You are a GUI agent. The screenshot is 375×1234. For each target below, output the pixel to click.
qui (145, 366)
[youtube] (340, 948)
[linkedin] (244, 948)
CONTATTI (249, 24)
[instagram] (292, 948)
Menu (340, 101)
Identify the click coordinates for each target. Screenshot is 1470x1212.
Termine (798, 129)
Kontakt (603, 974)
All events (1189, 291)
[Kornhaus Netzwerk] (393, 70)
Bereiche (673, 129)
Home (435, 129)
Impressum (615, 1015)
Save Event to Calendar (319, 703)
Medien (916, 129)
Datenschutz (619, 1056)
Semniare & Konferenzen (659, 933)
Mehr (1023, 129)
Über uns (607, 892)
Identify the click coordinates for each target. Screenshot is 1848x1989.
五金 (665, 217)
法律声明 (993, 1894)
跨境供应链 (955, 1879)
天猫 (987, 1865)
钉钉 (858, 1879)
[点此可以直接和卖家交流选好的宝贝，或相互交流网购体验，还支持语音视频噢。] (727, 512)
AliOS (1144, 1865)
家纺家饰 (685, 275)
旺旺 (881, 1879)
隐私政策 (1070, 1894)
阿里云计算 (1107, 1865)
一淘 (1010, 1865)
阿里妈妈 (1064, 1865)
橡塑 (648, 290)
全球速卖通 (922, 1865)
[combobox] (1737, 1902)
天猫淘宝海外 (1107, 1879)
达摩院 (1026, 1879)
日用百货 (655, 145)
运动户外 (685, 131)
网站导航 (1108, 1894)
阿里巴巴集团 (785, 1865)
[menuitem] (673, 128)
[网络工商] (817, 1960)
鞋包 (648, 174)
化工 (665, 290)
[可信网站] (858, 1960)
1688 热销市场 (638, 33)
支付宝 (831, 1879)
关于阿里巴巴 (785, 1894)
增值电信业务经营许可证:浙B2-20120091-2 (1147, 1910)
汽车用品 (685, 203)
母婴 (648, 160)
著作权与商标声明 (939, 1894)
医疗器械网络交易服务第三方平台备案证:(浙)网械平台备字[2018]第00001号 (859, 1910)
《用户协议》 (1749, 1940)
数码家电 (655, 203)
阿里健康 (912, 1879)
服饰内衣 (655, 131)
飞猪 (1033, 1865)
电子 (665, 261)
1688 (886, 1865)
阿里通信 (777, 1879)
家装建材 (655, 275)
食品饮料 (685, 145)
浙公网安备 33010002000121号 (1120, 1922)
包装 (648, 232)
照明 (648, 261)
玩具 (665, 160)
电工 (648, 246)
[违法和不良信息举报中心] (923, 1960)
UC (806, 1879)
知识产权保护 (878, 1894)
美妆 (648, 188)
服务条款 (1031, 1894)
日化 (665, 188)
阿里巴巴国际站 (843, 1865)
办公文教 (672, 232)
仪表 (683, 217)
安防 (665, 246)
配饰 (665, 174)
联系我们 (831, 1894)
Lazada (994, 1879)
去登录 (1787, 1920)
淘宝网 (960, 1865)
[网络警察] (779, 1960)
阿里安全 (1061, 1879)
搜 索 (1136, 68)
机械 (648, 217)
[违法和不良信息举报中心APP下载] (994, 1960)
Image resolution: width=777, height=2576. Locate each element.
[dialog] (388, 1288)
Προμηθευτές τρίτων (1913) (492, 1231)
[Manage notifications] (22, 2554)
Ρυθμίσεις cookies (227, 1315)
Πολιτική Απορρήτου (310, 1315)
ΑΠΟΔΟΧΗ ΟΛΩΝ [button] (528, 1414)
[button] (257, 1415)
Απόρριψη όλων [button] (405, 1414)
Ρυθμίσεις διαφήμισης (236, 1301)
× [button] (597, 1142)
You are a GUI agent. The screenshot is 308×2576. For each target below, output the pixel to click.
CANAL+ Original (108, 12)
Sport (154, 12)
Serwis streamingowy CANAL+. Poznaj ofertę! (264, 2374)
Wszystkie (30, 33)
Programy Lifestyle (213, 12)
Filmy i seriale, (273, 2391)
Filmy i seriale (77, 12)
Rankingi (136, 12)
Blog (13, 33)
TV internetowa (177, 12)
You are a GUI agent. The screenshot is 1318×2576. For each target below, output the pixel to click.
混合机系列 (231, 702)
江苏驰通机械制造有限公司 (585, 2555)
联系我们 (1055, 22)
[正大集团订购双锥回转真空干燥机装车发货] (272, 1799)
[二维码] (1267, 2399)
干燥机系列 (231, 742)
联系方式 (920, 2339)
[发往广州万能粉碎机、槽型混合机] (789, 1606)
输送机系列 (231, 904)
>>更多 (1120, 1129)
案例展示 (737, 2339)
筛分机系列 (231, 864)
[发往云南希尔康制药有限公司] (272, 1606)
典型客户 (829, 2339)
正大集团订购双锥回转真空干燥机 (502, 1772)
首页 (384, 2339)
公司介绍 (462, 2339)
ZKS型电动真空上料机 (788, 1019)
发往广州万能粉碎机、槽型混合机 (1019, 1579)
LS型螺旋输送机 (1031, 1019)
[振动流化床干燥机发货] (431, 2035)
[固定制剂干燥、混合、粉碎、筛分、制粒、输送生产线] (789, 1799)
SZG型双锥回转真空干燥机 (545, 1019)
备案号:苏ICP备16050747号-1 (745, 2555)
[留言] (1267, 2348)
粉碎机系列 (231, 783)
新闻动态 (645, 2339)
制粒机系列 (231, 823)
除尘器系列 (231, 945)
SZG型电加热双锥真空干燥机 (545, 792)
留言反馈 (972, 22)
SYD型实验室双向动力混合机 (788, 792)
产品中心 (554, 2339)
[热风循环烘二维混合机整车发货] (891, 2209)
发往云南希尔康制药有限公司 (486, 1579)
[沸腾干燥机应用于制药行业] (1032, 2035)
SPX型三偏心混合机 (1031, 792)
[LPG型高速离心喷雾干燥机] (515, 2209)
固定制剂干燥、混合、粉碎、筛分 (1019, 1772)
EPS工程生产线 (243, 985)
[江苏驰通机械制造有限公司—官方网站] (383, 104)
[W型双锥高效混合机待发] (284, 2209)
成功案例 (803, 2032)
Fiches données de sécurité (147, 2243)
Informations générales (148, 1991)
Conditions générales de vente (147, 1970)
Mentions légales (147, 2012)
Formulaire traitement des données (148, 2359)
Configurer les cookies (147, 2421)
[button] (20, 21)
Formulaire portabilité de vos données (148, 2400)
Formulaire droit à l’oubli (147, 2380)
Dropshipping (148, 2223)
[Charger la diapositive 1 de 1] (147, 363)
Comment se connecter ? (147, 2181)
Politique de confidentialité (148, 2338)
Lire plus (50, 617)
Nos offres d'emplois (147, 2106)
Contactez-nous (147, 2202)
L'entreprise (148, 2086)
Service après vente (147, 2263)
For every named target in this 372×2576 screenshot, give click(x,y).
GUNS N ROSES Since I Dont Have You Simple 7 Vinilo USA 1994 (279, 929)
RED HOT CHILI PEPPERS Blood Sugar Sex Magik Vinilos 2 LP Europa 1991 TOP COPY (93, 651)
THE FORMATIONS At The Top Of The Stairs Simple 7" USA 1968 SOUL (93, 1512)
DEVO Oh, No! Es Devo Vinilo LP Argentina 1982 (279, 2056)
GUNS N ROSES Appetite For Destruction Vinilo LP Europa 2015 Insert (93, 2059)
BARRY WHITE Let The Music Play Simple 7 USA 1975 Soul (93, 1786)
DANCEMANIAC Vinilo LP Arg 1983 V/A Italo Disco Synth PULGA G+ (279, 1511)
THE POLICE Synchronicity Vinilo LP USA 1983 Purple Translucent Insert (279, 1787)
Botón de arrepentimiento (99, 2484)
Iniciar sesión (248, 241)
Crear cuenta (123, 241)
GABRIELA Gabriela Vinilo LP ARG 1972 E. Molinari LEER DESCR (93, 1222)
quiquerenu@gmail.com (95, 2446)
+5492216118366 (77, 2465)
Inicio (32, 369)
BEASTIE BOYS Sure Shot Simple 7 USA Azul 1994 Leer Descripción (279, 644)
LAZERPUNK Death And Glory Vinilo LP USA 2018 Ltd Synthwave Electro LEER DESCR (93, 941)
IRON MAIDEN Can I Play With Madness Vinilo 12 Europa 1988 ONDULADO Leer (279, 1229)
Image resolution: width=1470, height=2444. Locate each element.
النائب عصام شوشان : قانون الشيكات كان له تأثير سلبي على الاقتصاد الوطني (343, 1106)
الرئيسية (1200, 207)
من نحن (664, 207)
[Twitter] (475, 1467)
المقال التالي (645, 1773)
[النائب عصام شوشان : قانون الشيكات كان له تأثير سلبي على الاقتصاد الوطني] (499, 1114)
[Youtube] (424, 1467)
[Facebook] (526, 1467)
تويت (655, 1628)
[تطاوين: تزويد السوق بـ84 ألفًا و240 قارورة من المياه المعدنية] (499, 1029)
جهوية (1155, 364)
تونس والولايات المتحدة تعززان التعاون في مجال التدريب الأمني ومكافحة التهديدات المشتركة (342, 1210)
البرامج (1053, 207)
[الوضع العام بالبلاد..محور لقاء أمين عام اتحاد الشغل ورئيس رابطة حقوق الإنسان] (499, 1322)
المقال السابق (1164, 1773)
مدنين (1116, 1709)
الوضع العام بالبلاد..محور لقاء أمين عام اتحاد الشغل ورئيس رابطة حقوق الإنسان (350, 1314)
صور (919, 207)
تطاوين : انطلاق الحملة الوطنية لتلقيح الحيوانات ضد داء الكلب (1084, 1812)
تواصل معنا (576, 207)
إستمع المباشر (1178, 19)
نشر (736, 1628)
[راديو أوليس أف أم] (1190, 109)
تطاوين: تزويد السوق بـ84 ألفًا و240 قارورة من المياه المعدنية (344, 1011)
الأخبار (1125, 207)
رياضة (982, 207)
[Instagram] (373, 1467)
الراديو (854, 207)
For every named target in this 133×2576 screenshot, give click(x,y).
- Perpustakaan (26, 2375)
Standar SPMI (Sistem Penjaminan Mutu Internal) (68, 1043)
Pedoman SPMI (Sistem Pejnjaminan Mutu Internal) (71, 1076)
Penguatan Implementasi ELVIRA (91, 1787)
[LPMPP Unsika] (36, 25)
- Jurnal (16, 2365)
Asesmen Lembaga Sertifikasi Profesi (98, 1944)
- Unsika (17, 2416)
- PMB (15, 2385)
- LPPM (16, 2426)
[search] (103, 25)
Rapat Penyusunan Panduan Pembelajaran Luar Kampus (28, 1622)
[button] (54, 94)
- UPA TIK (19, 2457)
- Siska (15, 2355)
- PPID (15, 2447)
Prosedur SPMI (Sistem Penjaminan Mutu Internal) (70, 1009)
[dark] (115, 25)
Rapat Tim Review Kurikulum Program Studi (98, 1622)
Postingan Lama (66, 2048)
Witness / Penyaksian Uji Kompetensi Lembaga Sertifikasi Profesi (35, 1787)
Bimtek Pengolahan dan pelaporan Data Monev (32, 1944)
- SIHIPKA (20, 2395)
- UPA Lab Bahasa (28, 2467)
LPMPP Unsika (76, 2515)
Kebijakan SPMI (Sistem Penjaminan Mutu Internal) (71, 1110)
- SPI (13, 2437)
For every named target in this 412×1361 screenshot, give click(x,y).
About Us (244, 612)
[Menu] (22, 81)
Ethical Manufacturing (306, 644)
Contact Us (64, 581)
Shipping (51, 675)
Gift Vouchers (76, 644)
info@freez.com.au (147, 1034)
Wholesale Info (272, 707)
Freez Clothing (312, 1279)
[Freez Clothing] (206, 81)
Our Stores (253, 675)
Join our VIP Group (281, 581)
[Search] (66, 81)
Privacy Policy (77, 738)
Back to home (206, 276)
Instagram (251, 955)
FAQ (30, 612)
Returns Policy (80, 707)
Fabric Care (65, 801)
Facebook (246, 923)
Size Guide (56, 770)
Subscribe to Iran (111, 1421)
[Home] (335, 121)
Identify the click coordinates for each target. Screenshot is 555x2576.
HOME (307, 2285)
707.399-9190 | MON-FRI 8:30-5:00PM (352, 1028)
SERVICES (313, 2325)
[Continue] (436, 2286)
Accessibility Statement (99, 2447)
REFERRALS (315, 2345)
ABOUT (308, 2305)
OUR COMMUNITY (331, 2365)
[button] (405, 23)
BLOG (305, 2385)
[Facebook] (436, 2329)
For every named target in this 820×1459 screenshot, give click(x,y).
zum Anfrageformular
* * * *
> **Problem details**
Find every line in the records that has the string "الإنسان", then state how many there are and nothing else.

> **Result for this task**
2